Render all of the data below as a JSON array of strings, with one string per line and blank lines omitted.
Start of Supplied entries
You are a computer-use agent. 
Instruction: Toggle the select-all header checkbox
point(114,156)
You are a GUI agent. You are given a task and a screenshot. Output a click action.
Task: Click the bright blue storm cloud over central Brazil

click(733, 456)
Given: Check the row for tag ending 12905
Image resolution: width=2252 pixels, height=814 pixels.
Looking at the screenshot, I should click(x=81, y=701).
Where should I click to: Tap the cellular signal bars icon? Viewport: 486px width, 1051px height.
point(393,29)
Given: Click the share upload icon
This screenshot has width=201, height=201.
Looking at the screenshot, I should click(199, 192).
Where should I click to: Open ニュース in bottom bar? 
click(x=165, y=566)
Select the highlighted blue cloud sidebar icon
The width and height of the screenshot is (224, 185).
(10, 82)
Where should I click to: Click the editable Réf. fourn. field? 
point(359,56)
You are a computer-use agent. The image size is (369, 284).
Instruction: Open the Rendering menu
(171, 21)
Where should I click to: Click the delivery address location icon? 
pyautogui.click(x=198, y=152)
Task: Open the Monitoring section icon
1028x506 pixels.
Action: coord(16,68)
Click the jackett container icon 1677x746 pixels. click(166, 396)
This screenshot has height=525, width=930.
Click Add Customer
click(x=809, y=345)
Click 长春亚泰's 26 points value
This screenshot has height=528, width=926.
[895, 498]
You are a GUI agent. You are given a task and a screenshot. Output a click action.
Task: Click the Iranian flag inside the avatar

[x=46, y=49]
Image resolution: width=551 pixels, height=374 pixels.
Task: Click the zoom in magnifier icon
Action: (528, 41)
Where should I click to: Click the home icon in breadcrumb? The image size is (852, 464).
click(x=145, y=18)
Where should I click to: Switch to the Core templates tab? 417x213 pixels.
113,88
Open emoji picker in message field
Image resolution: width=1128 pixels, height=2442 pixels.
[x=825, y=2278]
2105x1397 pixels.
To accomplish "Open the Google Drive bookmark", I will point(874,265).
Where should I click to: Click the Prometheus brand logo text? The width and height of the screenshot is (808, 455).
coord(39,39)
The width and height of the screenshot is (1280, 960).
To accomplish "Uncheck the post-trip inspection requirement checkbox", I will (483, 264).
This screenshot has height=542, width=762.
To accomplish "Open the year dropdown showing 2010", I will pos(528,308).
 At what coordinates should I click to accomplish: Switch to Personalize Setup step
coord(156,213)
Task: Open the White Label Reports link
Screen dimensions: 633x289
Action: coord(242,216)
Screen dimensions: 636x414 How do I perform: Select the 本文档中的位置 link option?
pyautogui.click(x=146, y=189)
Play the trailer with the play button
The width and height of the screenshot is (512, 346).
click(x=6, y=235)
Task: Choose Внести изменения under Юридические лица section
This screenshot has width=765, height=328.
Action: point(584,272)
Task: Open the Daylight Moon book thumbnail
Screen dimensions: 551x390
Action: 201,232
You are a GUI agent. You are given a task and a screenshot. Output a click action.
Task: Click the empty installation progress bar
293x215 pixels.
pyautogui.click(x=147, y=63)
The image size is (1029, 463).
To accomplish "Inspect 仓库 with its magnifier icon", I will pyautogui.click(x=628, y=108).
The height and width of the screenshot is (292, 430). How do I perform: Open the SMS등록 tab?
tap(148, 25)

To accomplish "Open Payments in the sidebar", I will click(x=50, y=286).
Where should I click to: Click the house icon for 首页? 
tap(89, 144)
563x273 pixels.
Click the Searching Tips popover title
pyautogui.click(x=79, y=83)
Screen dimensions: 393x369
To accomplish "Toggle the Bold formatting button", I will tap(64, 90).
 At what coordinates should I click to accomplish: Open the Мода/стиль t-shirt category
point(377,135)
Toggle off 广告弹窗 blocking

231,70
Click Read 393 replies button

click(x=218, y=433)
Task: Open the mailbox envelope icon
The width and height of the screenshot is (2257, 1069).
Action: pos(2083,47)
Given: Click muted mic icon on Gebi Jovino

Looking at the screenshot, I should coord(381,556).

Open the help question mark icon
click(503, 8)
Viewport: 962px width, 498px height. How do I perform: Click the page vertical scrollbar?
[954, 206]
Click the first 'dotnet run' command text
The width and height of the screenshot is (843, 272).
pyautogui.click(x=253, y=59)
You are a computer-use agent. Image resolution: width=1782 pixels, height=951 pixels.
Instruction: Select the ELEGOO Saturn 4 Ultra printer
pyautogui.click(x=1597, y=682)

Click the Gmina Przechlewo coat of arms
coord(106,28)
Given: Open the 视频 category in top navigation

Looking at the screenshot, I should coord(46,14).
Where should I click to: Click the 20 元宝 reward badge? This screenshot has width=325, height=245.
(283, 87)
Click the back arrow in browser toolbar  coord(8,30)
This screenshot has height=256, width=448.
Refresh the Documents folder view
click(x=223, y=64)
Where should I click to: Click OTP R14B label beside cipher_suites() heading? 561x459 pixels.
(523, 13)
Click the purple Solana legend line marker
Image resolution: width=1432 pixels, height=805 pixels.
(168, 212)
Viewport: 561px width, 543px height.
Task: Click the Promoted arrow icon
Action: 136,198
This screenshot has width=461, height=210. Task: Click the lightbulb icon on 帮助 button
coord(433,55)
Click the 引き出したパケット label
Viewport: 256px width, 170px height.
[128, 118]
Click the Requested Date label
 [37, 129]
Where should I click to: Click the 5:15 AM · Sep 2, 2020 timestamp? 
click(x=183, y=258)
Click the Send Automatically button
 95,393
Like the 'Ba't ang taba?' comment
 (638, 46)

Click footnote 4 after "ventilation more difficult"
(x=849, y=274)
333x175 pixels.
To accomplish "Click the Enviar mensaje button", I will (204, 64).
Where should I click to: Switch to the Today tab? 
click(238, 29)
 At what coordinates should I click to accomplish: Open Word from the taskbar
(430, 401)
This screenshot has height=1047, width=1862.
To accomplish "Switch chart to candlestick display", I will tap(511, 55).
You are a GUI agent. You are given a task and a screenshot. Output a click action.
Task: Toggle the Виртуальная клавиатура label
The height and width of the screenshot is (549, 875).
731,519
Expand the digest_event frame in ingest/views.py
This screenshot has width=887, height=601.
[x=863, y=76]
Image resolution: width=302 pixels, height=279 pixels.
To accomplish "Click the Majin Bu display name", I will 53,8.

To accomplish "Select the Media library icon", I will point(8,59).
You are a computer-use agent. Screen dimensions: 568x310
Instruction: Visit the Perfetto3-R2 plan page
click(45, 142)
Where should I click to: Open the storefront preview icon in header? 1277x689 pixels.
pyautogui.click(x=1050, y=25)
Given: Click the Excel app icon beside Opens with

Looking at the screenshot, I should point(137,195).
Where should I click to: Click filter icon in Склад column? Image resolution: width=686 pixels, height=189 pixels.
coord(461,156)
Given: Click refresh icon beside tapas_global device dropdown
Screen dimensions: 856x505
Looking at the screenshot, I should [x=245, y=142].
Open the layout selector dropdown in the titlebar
End of Supplied entries
■ **Task response**
[
  "You are a computer-use agent. ",
  "Instruction: Toggle the select-all header checkbox",
  "point(114,156)",
  "You are a GUI agent. You are given a task and a screenshot. Output a click action.",
  "Task: Click the bright blue storm cloud over central Brazil",
  "click(733, 456)",
  "Given: Check the row for tag ending 12905",
  "Image resolution: width=2252 pixels, height=814 pixels.",
  "Looking at the screenshot, I should click(x=81, y=701).",
  "Where should I click to: Tap the cellular signal bars icon? Viewport: 486px width, 1051px height.",
  "point(393,29)",
  "Given: Click the share upload icon",
  "This screenshot has width=201, height=201.",
  "Looking at the screenshot, I should click(199, 192).",
  "Where should I click to: Open ニュース in bottom bar? ",
  "click(x=165, y=566)",
  "Select the highlighted blue cloud sidebar icon",
  "The width and height of the screenshot is (224, 185).",
  "(10, 82)",
  "Where should I click to: Click the editable Réf. fourn. field? ",
  "point(359,56)",
  "You are a computer-use agent. The image size is (369, 284).",
  "Instruction: Open the Rendering menu",
  "(171, 21)",
  "Where should I click to: Click the delivery address location icon? ",
  "pyautogui.click(x=198, y=152)",
  "Task: Open the Monitoring section icon",
  "1028x506 pixels.",
  "Action: coord(16,68)",
  "Click the jackett container icon 1677x746 pixels. click(166, 396)",
  "This screenshot has height=525, width=930.",
  "Click Add Customer",
  "click(x=809, y=345)",
  "Click 长春亚泰's 26 points value",
  "This screenshot has height=528, width=926.",
  "[895, 498]",
  "You are a GUI agent. You are given a task and a screenshot. Output a click action.",
  "Task: Click the Iranian flag inside the avatar",
  "[x=46, y=49]",
  "Image resolution: width=551 pixels, height=374 pixels.",
  "Task: Click the zoom in magnifier icon",
  "Action: (528, 41)",
  "Where should I click to: Click the home icon in breadcrumb? The image size is (852, 464).",
  "click(x=145, y=18)",
  "Where should I click to: Switch to the Core templates tab? 417x213 pixels.",
  "113,88",
  "Open emoji picker in message field",
  "Image resolution: width=1128 pixels, height=2442 pixels.",
  "[x=825, y=2278]",
  "2105x1397 pixels.",
  "To accomplish \"Open the Google Drive bookmark\", I will point(874,265).",
  "Where should I click to: Click the Prometheus brand logo text? The width and height of the screenshot is (808, 455).",
  "coord(39,39)",
  "The width and height of the screenshot is (1280, 960).",
  "To accomplish \"Uncheck the post-trip inspection requirement checkbox\", I will (483, 264).",
  "This screenshot has height=542, width=762.",
  "To accomplish \"Open the year dropdown showing 2010\", I will pos(528,308).",
  " At what coordinates should I click to accomplish: Switch to Personalize Setup step",
  "coord(156,213)",
  "Task: Open the White Label Reports link",
  "Screen dimensions: 633x289",
  "Action: coord(242,216)",
  "Screen dimensions: 636x414 How do I perform: Select the 本文档中的位置 link option?",
  "pyautogui.click(x=146, y=189)",
  "Play the trailer with the play button",
  "The width and height of the screenshot is (512, 346).",
  "click(x=6, y=235)",
  "Task: Choose Внести изменения under Юридические лица section",
  "This screenshot has width=765, height=328.",
  "Action: point(584,272)",
  "Task: Open the Daylight Moon book thumbnail",
  "Screen dimensions: 551x390",
  "Action: 201,232",
  "You are a GUI agent. You are given a task and a screenshot. Output a click action.",
  "Task: Click the empty installation progress bar",
  "293x215 pixels.",
  "pyautogui.click(x=147, y=63)",
  "The image size is (1029, 463).",
  "To accomplish \"Inspect 仓库 with its magnifier icon\", I will pyautogui.click(x=628, y=108).",
  "The height and width of the screenshot is (292, 430). How do I perform: Open the SMS등록 tab?",
  "tap(148, 25)",
  "To accomplish \"Open Payments in the sidebar\", I will click(x=50, y=286).",
  "Where should I click to: Click the house icon for 首页? ",
  "tap(89, 144)",
  "563x273 pixels.",
  "Click the Searching Tips popover title",
  "pyautogui.click(x=79, y=83)",
  "Screen dimensions: 393x369",
  "To accomplish \"Toggle the Bold formatting button\", I will tap(64, 90).",
  " At what coordinates should I click to accomplish: Open the Мода/стиль t-shirt category",
  "point(377,135)",
  "Toggle off 广告弹窗 blocking",
  "231,70",
  "Click Read 393 replies button",
  "click(x=218, y=433)",
  "Task: Open the mailbox envelope icon",
  "The width and height of the screenshot is (2257, 1069).",
  "Action: pos(2083,47)",
  "Given: Click muted mic icon on Gebi Jovino",
  "Looking at the screenshot, I should coord(381,556).",
  "Open the help question mark icon",
  "click(503, 8)",
  "Viewport: 962px width, 498px height. How do I perform: Click the page vertical scrollbar?",
  "[954, 206]",
  "Click the first 'dotnet run' command text",
  "The width and height of the screenshot is (843, 272).",
  "pyautogui.click(x=253, y=59)",
  "You are a computer-use agent. Image resolution: width=1782 pixels, height=951 pixels.",
  "Instruction: Select the ELEGOO Saturn 4 Ultra printer",
  "pyautogui.click(x=1597, y=682)",
  "Click the Gmina Przechlewo coat of arms",
  "coord(106,28)",
  "Given: Open the 视频 category in top navigation",
  "Looking at the screenshot, I should coord(46,14).",
  "Where should I click to: Click the 20 元宝 reward badge? This screenshot has width=325, height=245.",
  "(283, 87)",
  "Click the back arrow in browser toolbar  coord(8,30)",
  "This screenshot has height=256, width=448.",
  "Refresh the Documents folder view",
  "click(x=223, y=64)",
  "Where should I click to: Click OTP R14B label beside cipher_suites() heading? 561x459 pixels.",
  "(523, 13)",
  "Click the purple Solana legend line marker",
  "Image resolution: width=1432 pixels, height=805 pixels.",
  "(168, 212)",
  "Viewport: 561px width, 543px height.",
  "Task: Click the Promoted arrow icon",
  "Action: 136,198",
  "This screenshot has width=461, height=210. Task: Click the lightbulb icon on 帮助 button",
  "coord(433,55)",
  "Click the 引き出したパケット label",
  "Viewport: 256px width, 170px height.",
  "[128, 118]",
  "Click the Requested Date label",
  " [37, 129]",
  "Where should I click to: Click the 5:15 AM · Sep 2, 2020 timestamp? ",
  "click(x=183, y=258)",
  "Click the Send Automatically button",
  " 95,393",
  "Like the 'Ba't ang taba?' comment",
  " (638, 46)",
  "Click footnote 4 after \"ventilation more difficult\"",
  "(x=849, y=274)",
  "333x175 pixels.",
  "To accomplish \"Click the Enviar mensaje button\", I will (204, 64).",
  "Where should I click to: Switch to the Today tab? ",
  "click(238, 29)",
  " At what coordinates should I click to accomplish: Open Word from the taskbar",
  "(430, 401)",
  "This screenshot has height=1047, width=1862.",
  "To accomplish \"Switch chart to candlestick display\", I will tap(511, 55).",
  "You are a GUI agent. You are given a task and a screenshot. Output a click action.",
  "Task: Toggle the Виртуальная клавиатура label",
  "The height and width of the screenshot is (549, 875).",
  "731,519",
  "Expand the digest_event frame in ingest/views.py",
  "This screenshot has width=887, height=601.",
  "[x=863, y=76]",
  "Image resolution: width=302 pixels, height=279 pixels.",
  "To accomplish \"Click the Majin Bu display name\", I will 53,8.",
  "To accomplish \"Select the Media library icon\", I will point(8,59).",
  "You are a computer-use agent. Screen dimensions: 568x310",
  "Instruction: Visit the Perfetto3-R2 plan page",
  "click(45, 142)",
  "Where should I click to: Open the storefront preview icon in header? 1277x689 pixels.",
  "pyautogui.click(x=1050, y=25)",
  "Given: Click the Excel app icon beside Opens with",
  "Looking at the screenshot, I should point(137,195).",
  "Where should I click to: Click filter icon in Склад column? Image resolution: width=686 pixels, height=189 pixels.",
  "coord(461,156)",
  "Given: Click refresh icon beside tapas_global device dropdown",
  "Screen dimensions: 856x505",
  "Looking at the screenshot, I should [x=245, y=142].",
  "Open the layout selector dropdown in the titlebar"
]